Integrate $f(x) = \int \frac{\mathrm dx}{x\ln(x)\ln(\ln(x))\ln(\ln(\ln(x)))...\overbrace{\ln(...\ln(x)...)}^{100\ \text{copies of}\ln}}$

Question

Edit : As it get too many downvote, I am about to delete this question. But @insipidintegrator suggest me to try to improve it. Ok, I will try but if it still keep getting more and more downvote. I will delete it.

The full question is

$$f(x) = \int \frac{\mathrm dx}{x\ln(x)\ln(\ln(x))\ln(\ln(\ln(x)))...\overbrace{\ln(...\ln(x)...)}^{100\ \text{copies of}\ln}}$$

$f(x)$ is in the simplified form. How many "ln"s appear in $f(x)$?

It is a challenging integration question that I got from my friend.

My substitution attempt

Let $y = \ln(x), dx=dy/x$

\begin{equation} f(x) = \int \frac{\mathrm dx}{x\ln(x)\ln(\ln(x))\ln(\ln(\ln(x)))...\overbrace{\ln(...\ln(x)...)}^{100\ \text{copies of}\ln}} = \int \frac{\mathrm dy}{y\ln(y)\ln(\ln(y))...\overbrace{\ln(...\ln(y)...)}^{100\ \text{copies of}\ln}} \end{equation}

It seem to get a bit better but I am still don't know what to do next.

I also tried to use "Integration by parts" but I don't see what should be $u$ and $dv$.

This question probably needs an integration formula that I don't know, or it is actually impossible to integrate, but with some technique, it is possible to know how many $\ln$ is in it. Please help me.

Answer 1

In this answer I use $\log$ rather than $\ln$ to represent the natural logarithm (logarithm to the base $e=2.718...$).

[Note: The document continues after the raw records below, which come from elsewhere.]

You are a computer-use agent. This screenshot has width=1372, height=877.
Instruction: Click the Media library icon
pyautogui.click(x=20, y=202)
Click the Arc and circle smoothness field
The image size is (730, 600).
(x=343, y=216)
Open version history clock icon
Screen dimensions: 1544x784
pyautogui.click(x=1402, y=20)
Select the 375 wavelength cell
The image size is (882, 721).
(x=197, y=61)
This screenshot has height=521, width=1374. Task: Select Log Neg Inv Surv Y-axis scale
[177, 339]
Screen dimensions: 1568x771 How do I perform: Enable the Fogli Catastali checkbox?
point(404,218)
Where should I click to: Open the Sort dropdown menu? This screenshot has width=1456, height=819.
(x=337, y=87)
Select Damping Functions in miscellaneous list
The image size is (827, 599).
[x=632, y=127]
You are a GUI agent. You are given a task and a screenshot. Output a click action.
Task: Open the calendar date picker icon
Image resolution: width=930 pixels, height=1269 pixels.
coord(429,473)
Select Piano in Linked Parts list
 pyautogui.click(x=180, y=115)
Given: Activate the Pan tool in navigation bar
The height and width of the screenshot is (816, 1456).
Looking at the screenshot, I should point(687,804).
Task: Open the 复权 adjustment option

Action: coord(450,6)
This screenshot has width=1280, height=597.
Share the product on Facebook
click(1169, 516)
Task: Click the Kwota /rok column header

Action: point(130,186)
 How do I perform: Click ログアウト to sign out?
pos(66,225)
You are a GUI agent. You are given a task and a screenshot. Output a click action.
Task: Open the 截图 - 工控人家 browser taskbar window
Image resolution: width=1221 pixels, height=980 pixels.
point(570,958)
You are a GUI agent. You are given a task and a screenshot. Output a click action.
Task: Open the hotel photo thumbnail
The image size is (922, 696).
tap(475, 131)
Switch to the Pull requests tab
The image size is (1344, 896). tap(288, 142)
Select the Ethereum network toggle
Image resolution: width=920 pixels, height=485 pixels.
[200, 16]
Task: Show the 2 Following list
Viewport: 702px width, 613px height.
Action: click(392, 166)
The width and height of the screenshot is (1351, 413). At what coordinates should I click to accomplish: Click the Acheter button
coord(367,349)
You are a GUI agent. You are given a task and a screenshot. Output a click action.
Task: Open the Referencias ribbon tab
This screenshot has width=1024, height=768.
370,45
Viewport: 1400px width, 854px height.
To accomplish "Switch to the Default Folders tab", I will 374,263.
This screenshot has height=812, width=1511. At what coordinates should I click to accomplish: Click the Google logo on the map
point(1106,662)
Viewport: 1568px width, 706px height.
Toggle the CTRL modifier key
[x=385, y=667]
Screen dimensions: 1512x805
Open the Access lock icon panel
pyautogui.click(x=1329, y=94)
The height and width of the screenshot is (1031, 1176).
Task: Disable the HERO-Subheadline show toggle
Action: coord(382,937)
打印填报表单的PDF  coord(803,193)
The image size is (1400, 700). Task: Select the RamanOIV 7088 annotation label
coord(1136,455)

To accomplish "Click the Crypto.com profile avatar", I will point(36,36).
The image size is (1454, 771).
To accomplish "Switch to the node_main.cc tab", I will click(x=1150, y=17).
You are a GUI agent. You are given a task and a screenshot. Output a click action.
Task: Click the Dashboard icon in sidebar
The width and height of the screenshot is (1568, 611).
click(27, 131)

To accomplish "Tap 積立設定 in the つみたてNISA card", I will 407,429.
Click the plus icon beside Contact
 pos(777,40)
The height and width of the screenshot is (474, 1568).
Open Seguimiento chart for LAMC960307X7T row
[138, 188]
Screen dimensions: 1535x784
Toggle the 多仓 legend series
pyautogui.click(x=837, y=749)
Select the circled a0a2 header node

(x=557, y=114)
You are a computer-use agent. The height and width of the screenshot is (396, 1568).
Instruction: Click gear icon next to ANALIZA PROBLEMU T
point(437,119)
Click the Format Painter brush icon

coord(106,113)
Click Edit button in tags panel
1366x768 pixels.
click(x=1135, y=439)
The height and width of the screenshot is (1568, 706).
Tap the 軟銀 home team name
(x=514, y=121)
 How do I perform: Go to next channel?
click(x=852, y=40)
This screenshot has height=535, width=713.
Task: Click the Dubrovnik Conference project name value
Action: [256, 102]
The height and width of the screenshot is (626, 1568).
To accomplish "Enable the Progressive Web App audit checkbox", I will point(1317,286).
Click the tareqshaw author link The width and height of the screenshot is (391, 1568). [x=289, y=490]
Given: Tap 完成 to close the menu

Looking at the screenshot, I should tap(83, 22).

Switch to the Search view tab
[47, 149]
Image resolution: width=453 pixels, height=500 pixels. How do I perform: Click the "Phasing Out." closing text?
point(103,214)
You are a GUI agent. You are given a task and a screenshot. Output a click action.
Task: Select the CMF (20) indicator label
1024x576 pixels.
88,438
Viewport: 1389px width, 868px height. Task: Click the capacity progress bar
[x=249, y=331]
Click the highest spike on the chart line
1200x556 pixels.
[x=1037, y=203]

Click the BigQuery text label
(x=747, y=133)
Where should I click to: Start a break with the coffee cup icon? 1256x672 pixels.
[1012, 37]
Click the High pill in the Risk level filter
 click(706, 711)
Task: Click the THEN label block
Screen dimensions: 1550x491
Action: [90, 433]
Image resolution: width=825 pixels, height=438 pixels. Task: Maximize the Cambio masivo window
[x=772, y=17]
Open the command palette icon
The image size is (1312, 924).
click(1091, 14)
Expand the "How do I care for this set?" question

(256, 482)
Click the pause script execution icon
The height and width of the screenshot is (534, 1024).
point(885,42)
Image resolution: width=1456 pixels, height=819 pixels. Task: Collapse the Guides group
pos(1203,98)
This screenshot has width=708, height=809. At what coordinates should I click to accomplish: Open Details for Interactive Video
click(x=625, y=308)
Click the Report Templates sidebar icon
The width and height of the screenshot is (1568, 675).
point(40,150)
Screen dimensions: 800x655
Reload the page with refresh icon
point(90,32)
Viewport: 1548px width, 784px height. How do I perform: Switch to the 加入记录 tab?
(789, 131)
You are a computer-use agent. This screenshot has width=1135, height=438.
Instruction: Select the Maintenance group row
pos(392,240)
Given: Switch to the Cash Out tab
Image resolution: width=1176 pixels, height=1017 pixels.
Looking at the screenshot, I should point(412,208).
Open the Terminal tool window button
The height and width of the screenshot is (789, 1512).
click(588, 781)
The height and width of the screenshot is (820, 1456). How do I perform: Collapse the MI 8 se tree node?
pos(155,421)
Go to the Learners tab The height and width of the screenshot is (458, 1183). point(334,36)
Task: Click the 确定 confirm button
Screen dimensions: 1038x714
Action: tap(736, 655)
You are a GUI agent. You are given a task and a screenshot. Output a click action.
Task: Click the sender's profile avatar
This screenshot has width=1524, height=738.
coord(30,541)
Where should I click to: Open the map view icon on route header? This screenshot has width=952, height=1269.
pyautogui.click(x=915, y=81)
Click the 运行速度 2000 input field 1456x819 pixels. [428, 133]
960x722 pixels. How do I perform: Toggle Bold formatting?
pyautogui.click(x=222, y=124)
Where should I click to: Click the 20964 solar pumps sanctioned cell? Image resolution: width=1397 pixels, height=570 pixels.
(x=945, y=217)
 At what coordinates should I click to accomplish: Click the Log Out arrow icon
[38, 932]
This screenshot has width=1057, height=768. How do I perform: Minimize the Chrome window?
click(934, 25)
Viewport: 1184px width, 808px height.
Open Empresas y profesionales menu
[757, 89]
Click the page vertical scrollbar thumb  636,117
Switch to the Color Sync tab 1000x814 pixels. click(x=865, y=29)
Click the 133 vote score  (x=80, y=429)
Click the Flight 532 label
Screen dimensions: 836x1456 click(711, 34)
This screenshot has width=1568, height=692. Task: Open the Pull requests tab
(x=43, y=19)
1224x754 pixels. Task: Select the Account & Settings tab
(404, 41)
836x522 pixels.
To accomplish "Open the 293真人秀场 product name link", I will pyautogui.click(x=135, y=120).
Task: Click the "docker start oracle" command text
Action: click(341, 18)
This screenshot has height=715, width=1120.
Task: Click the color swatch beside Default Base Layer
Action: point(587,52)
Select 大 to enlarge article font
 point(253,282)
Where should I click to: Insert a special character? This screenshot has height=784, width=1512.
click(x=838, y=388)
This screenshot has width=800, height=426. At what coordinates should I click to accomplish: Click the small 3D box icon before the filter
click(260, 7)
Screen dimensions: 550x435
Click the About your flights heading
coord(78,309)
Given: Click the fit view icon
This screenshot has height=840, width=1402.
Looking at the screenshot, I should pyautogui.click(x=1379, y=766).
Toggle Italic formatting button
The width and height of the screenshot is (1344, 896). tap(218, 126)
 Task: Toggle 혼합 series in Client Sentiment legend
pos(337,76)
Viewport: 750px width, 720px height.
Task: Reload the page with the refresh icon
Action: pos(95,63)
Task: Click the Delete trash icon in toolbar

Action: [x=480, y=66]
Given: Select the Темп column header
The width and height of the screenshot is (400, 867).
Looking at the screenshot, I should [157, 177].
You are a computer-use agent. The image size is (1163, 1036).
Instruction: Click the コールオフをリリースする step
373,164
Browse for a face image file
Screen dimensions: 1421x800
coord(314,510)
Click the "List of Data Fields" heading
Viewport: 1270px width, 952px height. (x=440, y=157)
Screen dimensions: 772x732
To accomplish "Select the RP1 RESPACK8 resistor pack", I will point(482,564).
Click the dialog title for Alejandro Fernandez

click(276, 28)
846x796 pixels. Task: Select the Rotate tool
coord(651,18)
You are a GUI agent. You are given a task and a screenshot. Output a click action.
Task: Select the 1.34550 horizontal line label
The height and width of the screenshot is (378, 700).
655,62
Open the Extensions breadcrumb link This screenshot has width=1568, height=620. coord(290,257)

By the chain rule, $$ {d\over dx} \log(\log(x))={d\over dy}\log y\cdot{d\over dx}\log x = {1\over y}\cdot{1\over x}={1\over x\log x} $$ where $y=\log x$. Similarly, let $z=\log(\log x)$ then $$ {d\over dx} \log(\log(\log(x))= {d\over dz}\log z \cdot {d\over dy}\log y \cdot {d\over dx}\log x \\ = {1 \over z}\cdot{1\over y}\cdot{1\over x} ={1\over x\log(x)\log(\log(x))} $$ Hopefully you can see how to extend this to answer your question.